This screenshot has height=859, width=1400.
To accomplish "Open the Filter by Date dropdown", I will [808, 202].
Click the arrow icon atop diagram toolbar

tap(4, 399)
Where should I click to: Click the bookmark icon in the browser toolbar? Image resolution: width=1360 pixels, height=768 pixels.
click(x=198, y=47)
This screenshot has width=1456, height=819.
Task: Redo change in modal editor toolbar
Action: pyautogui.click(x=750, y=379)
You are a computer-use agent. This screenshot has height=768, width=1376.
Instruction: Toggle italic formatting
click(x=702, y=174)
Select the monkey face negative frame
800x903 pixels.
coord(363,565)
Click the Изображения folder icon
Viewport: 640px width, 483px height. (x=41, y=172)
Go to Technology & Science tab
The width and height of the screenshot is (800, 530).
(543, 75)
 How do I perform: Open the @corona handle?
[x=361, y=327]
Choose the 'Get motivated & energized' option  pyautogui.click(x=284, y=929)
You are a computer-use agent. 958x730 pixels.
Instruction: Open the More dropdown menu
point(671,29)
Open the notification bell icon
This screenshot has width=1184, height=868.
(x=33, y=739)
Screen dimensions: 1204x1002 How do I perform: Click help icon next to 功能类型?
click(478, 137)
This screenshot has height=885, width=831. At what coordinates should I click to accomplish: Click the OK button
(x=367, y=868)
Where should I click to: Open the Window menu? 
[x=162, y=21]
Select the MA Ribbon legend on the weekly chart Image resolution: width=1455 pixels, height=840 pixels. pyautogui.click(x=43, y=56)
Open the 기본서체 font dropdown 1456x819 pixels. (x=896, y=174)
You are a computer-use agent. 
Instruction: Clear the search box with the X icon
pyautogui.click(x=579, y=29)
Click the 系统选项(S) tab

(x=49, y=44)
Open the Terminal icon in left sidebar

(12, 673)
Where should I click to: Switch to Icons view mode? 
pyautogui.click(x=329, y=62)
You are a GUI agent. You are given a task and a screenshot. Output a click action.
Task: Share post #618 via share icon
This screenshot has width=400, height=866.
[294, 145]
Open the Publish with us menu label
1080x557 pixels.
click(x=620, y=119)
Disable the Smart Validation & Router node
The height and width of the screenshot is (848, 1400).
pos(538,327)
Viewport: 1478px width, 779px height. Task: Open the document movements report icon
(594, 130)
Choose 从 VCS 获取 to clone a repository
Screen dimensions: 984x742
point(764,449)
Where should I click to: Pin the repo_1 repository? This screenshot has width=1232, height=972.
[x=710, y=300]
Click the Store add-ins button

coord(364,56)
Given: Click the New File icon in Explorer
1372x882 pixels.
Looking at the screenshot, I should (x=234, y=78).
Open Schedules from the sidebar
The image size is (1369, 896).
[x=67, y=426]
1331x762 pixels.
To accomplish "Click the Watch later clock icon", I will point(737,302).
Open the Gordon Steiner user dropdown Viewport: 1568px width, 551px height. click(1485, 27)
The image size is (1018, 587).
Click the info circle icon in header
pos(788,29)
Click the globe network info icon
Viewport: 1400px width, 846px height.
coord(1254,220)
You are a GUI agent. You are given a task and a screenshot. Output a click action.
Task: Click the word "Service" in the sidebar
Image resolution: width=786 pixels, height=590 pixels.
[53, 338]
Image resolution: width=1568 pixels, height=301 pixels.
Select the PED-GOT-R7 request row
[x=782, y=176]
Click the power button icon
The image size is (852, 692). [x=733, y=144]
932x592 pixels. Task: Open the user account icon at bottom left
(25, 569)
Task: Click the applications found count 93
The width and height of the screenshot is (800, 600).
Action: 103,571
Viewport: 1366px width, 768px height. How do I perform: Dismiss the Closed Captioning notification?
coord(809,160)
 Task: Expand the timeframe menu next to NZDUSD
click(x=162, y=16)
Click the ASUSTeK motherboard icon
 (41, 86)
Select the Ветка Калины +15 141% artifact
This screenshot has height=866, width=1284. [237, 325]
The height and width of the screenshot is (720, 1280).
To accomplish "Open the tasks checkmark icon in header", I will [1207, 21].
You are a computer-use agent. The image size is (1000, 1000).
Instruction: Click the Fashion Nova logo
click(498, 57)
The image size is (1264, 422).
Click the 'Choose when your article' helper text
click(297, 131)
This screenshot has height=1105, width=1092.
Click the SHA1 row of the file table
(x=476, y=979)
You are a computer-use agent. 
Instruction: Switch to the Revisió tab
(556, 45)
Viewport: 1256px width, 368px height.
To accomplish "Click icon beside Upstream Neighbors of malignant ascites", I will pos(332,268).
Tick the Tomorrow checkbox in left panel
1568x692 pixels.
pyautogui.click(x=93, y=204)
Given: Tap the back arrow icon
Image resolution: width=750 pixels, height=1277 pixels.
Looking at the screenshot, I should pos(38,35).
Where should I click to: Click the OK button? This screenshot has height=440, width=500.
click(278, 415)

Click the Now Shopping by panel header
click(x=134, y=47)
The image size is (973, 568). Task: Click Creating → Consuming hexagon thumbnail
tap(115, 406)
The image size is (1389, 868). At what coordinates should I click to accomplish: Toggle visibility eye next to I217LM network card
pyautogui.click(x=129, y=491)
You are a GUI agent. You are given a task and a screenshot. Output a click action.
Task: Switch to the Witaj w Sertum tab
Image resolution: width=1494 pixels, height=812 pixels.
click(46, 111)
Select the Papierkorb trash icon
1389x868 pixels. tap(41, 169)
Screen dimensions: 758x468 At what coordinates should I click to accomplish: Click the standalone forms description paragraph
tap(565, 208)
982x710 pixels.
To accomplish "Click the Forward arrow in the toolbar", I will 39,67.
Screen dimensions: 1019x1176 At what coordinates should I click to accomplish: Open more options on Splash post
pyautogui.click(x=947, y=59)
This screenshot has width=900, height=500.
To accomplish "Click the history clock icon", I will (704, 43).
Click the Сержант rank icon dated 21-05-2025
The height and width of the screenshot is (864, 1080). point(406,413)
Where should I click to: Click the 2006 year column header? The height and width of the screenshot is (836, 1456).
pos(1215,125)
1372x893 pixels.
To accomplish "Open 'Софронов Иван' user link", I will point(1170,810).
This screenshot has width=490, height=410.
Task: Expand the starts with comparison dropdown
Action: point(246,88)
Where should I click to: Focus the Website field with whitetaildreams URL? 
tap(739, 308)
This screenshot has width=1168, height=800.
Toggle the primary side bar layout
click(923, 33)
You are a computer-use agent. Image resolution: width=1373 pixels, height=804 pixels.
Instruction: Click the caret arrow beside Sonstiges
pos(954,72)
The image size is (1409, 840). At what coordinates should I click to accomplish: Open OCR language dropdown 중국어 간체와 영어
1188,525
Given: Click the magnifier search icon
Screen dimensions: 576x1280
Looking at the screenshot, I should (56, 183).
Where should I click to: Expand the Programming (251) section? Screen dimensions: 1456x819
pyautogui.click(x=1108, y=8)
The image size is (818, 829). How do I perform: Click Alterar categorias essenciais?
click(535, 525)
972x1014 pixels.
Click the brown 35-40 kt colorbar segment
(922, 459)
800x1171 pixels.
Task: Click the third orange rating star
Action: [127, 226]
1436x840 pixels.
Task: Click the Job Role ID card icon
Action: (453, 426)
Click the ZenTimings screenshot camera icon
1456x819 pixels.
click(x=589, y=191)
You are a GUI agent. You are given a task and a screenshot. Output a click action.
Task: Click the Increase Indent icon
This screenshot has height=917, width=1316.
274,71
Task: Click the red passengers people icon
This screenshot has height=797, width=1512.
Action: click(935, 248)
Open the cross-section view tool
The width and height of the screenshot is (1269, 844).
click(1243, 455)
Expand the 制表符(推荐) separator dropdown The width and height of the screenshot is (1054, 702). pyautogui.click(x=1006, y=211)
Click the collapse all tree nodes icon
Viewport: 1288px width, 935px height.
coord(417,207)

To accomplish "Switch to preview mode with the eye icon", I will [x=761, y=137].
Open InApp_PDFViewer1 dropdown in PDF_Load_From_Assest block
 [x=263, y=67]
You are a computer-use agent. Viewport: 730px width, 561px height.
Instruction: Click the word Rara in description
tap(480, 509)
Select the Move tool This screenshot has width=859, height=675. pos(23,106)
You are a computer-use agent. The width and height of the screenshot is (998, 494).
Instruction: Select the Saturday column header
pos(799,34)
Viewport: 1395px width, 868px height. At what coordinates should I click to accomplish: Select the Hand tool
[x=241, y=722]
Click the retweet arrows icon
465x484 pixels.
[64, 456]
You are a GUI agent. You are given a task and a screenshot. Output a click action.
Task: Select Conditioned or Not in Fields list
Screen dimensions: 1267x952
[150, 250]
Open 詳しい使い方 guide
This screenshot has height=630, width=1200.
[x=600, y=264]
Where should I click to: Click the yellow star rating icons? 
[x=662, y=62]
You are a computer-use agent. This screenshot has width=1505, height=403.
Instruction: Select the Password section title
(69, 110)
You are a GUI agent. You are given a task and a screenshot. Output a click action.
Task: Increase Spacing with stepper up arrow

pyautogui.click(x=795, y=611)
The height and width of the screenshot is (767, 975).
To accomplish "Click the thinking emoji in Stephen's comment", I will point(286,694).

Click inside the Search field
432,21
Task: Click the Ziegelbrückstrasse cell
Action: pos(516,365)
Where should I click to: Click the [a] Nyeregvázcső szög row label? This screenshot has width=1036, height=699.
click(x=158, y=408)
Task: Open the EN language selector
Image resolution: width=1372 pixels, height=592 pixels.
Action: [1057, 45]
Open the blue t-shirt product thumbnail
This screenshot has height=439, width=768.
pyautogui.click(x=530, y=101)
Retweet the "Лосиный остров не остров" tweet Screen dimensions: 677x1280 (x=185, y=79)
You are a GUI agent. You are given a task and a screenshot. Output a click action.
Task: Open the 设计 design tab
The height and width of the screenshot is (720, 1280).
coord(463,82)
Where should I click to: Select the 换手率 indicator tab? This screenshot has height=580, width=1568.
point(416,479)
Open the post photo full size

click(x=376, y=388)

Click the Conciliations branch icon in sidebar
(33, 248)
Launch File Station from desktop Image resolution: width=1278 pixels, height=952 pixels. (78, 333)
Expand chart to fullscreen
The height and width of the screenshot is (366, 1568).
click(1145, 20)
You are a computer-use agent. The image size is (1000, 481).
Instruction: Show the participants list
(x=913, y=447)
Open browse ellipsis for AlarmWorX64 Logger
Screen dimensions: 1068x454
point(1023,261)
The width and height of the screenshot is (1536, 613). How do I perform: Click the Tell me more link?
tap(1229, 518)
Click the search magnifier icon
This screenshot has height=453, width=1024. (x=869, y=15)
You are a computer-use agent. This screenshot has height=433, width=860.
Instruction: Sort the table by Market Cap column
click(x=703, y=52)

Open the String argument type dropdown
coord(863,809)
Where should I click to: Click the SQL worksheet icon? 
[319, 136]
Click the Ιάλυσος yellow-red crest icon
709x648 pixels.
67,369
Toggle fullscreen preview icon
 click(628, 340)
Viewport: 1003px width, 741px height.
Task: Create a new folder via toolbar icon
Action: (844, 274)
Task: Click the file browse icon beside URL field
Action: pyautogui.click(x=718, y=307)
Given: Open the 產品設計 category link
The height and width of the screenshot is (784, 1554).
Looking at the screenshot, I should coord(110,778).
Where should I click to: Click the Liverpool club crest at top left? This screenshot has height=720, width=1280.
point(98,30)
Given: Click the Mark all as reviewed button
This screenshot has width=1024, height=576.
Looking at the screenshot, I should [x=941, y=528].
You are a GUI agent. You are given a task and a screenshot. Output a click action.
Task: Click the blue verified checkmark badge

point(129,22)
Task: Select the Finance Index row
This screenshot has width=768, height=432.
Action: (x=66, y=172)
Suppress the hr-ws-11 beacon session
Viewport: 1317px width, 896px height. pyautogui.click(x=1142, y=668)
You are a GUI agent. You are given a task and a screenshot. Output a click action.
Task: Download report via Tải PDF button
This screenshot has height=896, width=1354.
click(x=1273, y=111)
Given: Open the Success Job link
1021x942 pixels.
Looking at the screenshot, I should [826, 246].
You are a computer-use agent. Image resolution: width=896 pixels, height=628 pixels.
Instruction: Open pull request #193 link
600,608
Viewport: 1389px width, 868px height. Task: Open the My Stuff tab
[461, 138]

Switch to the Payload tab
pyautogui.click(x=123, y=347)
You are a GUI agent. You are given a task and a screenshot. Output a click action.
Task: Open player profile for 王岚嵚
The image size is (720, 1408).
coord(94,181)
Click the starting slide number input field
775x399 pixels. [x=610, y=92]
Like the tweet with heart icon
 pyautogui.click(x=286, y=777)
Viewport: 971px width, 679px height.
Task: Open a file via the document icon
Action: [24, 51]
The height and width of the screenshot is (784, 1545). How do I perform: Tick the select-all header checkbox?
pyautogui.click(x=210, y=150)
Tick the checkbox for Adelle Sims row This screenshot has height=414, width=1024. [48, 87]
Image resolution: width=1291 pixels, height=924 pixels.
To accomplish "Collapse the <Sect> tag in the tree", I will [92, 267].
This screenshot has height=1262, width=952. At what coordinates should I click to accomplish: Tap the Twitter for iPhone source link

----------

Convert the listing lines into a JSON list of strings, one string per line and no blank lines, starting at the line that contains "Where should I click to: Click the yellow" and running through the line that contains "Action: pos(516,365)", with both of those lines included.

[
  "Where should I click to: Click the yellow star rating icons? ",
  "[x=662, y=62]",
  "You are a computer-use agent. This screenshot has width=1505, height=403.",
  "Instruction: Select the Password section title",
  "(69, 110)",
  "You are a GUI agent. You are given a task and a screenshot. Output a click action.",
  "Task: Increase Spacing with stepper up arrow",
  "pyautogui.click(x=795, y=611)",
  "The height and width of the screenshot is (767, 975).",
  "To accomplish \"Click the thinking emoji in Stephen's comment\", I will point(286,694).",
  "Click inside the Search field",
  "432,21",
  "Task: Click the Ziegelbrückstrasse cell",
  "Action: pos(516,365)"
]